# Solved: Get random folder from directory using batch?



## chinagreenelvis (Mar 31, 2013)

Currently using this script to get random files in a directory:


```
@Echo Off

:Start
set count=0
for /f %%f in ('dir "C:\Folder" /b') do set /a count+=1
set /a randN=%random% %% %count% +1
set listN=0

for /f "tokens=1* delims=:" %%I in ('dir /a-d /b ^| findstr /n /r . ^| findstr /b "%randN%"') do set filename=%%J

:Found
echo %filename%
```
I need to modify it to select a random subfolder before selecting a file in that folder. If anyone can help, I'd be grateful.


----------



## chinagreenelvis (Mar 31, 2013)

Nevermind, figured it out.
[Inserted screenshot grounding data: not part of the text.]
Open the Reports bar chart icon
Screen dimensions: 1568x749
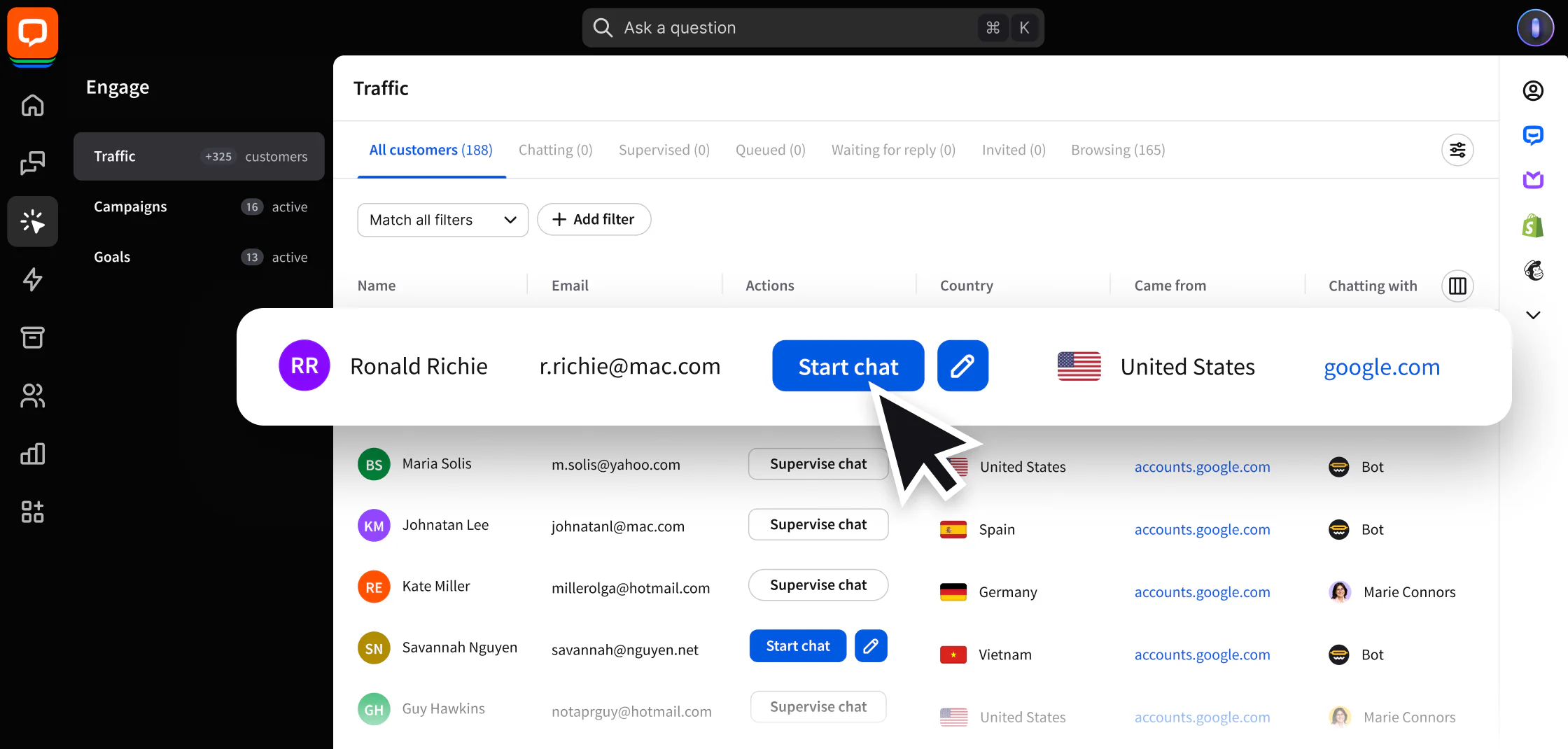32,454
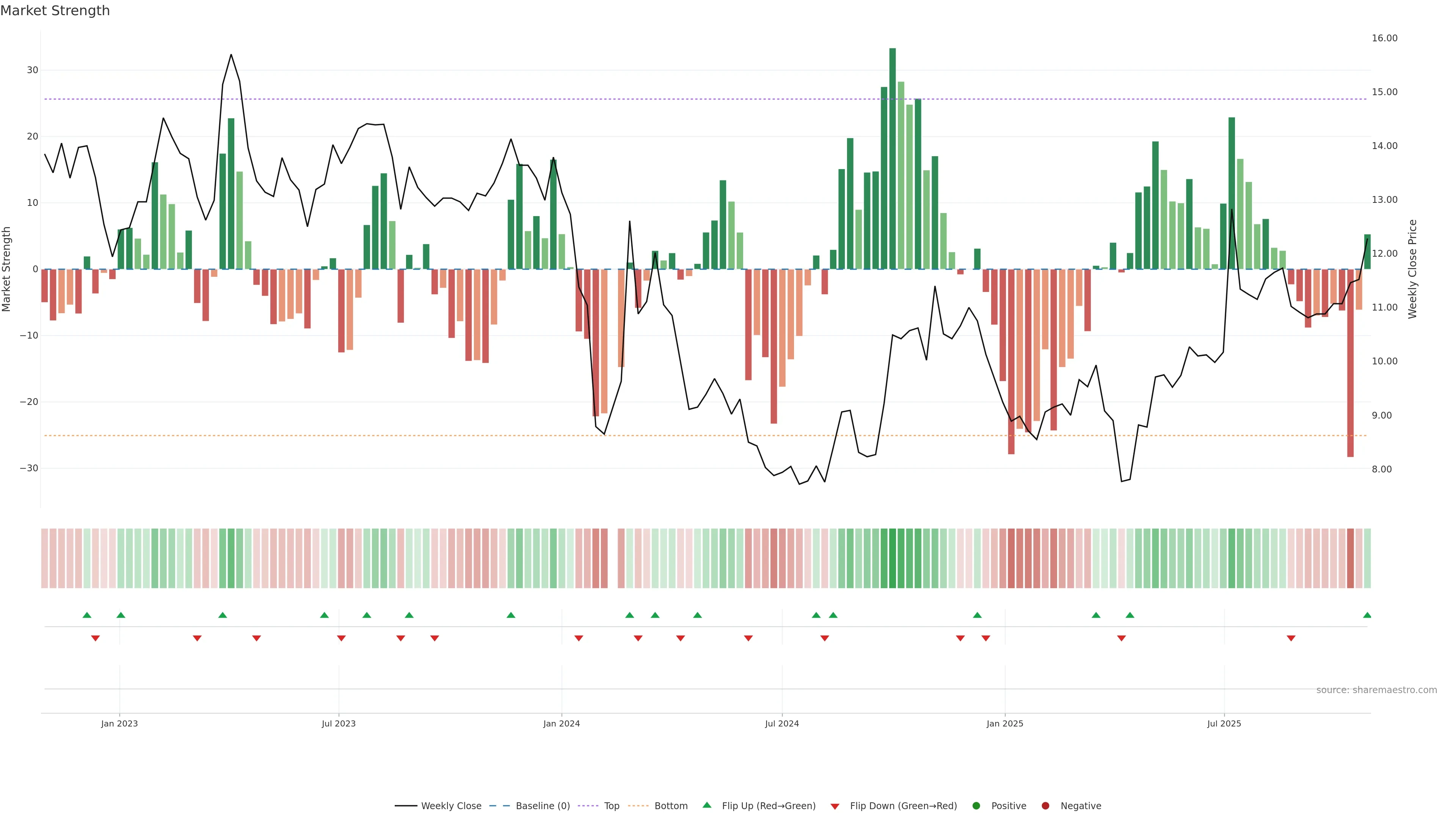1456x819 pixels.
Task: Click the Jul 2025 x-axis label
Action: click(1224, 723)
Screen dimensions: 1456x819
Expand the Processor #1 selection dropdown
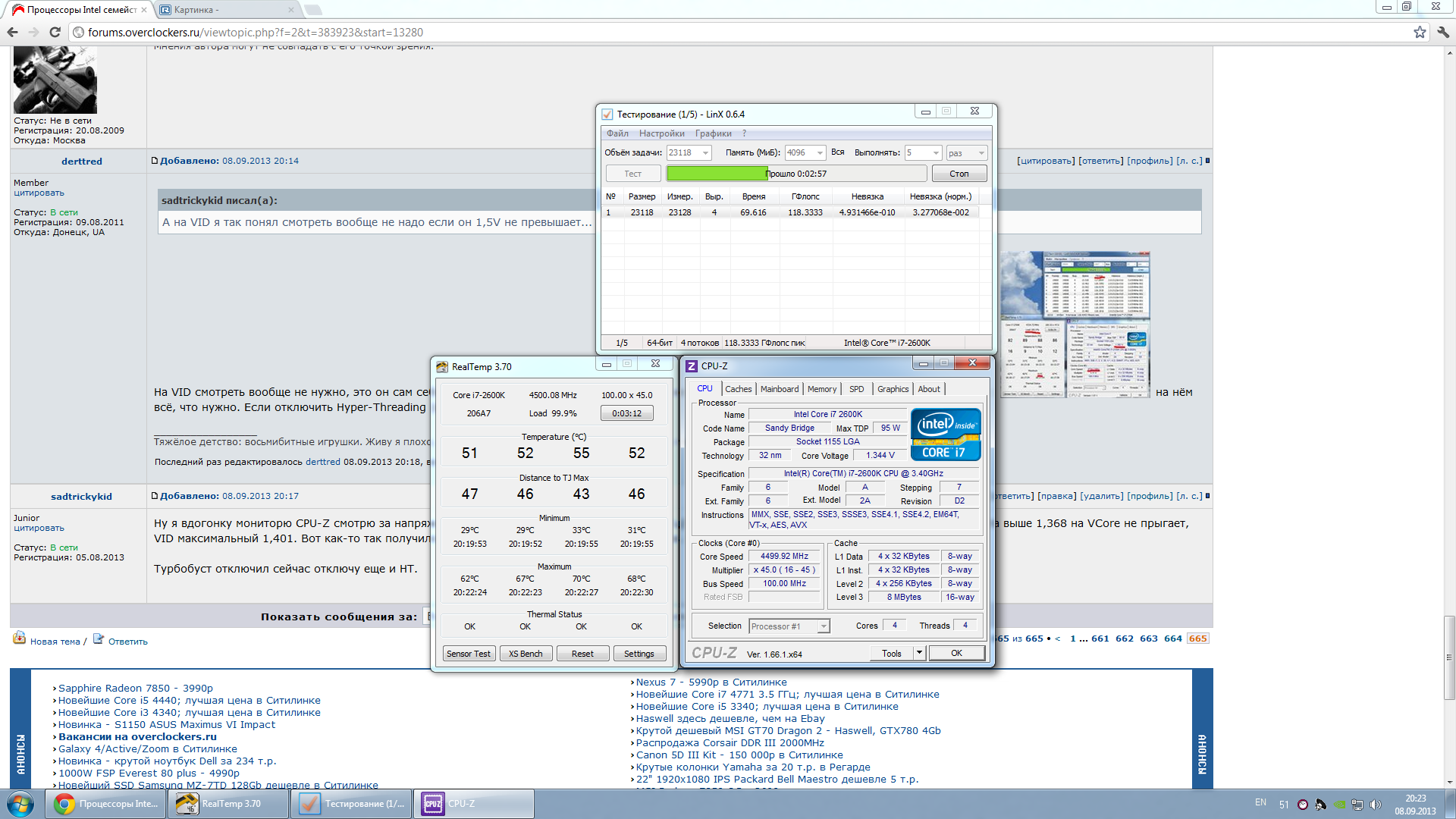coord(824,626)
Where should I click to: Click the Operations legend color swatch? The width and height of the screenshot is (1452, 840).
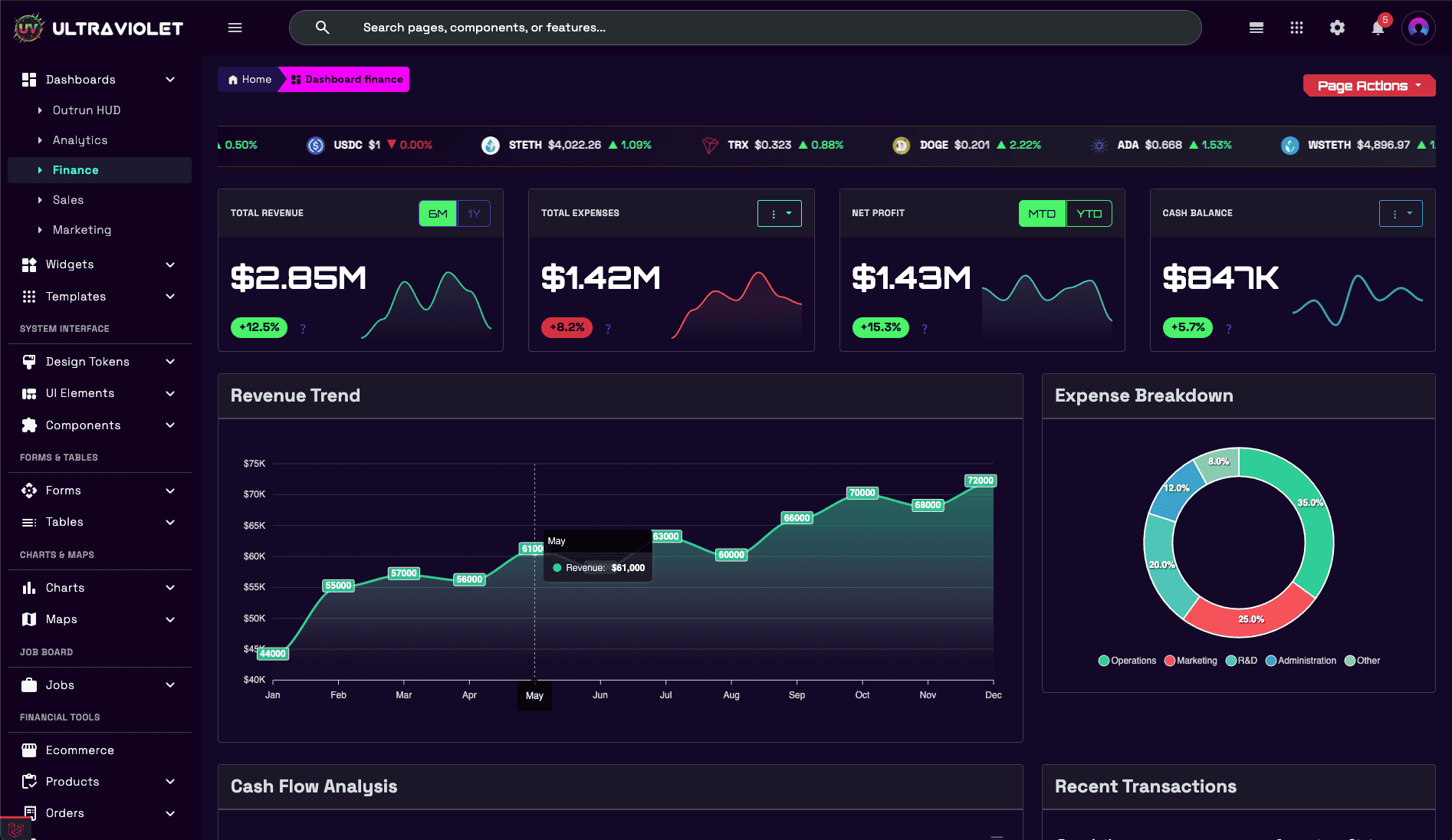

Just needed to include subdirectories and tweaked the way the directory is defined so the batch can be run from anywhere.


```
@Echo Off

:Start
set directory="C:\Folder"
set count=0
for /f %%f in ('dir "%directory%" /b /s') do set /a count+=1
set /a randN=%random% %% %count% +1
set listN=0

for /f "tokens=1* delims=:" %%I in ('dir "%directory%" /a-d /b /s^| findstr /n /r . ^| findstr /b "%randN%"') do set filename=%%J

:Found
echo %filename%
pause
goto Start
```


----------